We were back this past week with another edition of the Bowery Capital Startup Sales Podcast and welcomed our friend Oliver “OJ” Jay to the program to talk about Dropbox’s approach to global SaaS sales. OJ has been with the company for a number of years and was an early employee tasked with setting up their international offices and building out the freemium and SMB SaaS sales teams. The topic of global SaaS sales comes up a lot in many early stage companies with most folks taking a bit of a piecemeal strategy during the early days. OJ spoke at length about how Dropbox approached global SaaS sales in a very methodical and streamlined way. The podcast was ripe with a ton of insights and below were 3 tips that were very relevant to any early stage SaaS founder.

(1) Don’t Discount The Value Of Internal Buy In – OJ helps a lot of early stage SaaS businesses think about global SaaS sales and one of the biggest issues that comes up every time is organizational buy in. CEOs and salespeople tend to believe that with a couple of great logos in a region they can just go out and launch a bigger presence in that region. They feel that a test or trial period will help them them figure out international before going to the board or full executive team to get buy in. What happens? Rarely does it succeed and most times the office can’t scale, is stranded, and shut down. OJ stresses the importance of over-communicating early on and not moving forward without buy-in from everyone. This includes your board, your other executive team members, your middle management, and your front line employees in all divisions. At the end of the day a sale of your product involves the payments product manager, the customer success director, your lawyer, and other components and so it is incredibly important to have everyone on the same page before you embark on global SaaS sales.

(2) Take A Phased Approach & Focus On Unit Economics – The Dropbox team took a phased approach to launching in different regions and started extremely small with specific milestones. Phase I was a 6 month trial in a specific region utilizing an existing Dropbox employee or employees (usually 2-3) to first and foremost start selling but also to get the unit economics right. They predominantly focused on getting the inbound high velocity sales and SMB sales down to a science in that region before reporting back to the executives and board on the success. If they couldn’t get Phase I right, they would not move on to Phase II. If they got the unit economics right in Phase I, they would move on to Phase II. Phase II involved another 6 months where the existing Dropbox employees would hire in 2-3 local employees to prove out the hiring and training model.

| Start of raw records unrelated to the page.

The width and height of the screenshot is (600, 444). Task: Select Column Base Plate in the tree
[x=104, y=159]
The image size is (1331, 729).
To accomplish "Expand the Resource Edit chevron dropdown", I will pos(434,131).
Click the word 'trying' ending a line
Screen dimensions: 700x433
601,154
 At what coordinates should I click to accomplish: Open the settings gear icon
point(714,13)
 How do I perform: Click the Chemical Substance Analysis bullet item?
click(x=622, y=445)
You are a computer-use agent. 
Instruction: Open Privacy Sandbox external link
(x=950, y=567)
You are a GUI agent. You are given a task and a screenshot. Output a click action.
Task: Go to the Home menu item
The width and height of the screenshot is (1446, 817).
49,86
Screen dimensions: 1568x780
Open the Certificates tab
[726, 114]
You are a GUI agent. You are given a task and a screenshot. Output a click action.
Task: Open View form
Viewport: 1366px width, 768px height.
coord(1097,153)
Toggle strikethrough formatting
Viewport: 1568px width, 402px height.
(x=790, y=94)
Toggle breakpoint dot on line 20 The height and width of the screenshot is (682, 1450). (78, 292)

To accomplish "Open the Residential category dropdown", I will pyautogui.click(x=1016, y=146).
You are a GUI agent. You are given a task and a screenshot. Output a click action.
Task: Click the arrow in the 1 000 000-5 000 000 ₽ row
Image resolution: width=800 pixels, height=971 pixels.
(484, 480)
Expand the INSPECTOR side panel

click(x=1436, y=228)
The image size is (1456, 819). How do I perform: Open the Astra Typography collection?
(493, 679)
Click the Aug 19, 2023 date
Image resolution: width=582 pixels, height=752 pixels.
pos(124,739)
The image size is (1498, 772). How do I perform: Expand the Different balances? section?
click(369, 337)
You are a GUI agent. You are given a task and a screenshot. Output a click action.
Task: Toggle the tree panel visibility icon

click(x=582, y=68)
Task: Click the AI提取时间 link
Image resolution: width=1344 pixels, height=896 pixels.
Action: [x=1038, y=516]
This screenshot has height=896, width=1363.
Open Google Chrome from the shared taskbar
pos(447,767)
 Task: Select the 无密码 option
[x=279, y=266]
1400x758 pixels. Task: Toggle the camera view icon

If they could get boots on the ground successfully and keep up the unit economics they would go back to the executive team and board and unlock Phase III. Phase III was really building on the first 2 phases and the final phase of the process. The existing Dropbox employees would hire in local management, build out a recruiting function, and overall set the organization up for success. Once these Dropbox employees finished Phase III they’d move on to another region. Long story short, mitigate risk by setting your goals up front and taking a phased approach that primarily cares about getting the unit economics right.

(3) Choosing Regions Isn’t Rocket Science – Global SaaS sales isn’t rocket science according to OJ and while Dropbox did a ton of modeling and risk analysis on what markets might work for them the simple advice he gives is really to focus on the other English speaking countries. For most businesses, this means focusing your efforts on Canada, United Kingdom, Australia, and Ireland. They are huge markets in aggregate, have organic demographics that make sense for your business (strong broadband penetration, lots of IT spending), and limited operational problems around regulation, language barriers, or other country specific issues. You can always get cute with the data you show your board or executive team but OJ stressed to not think super hard about global SaaS sales and that your gut was probably correct around moving into other English speaking countries.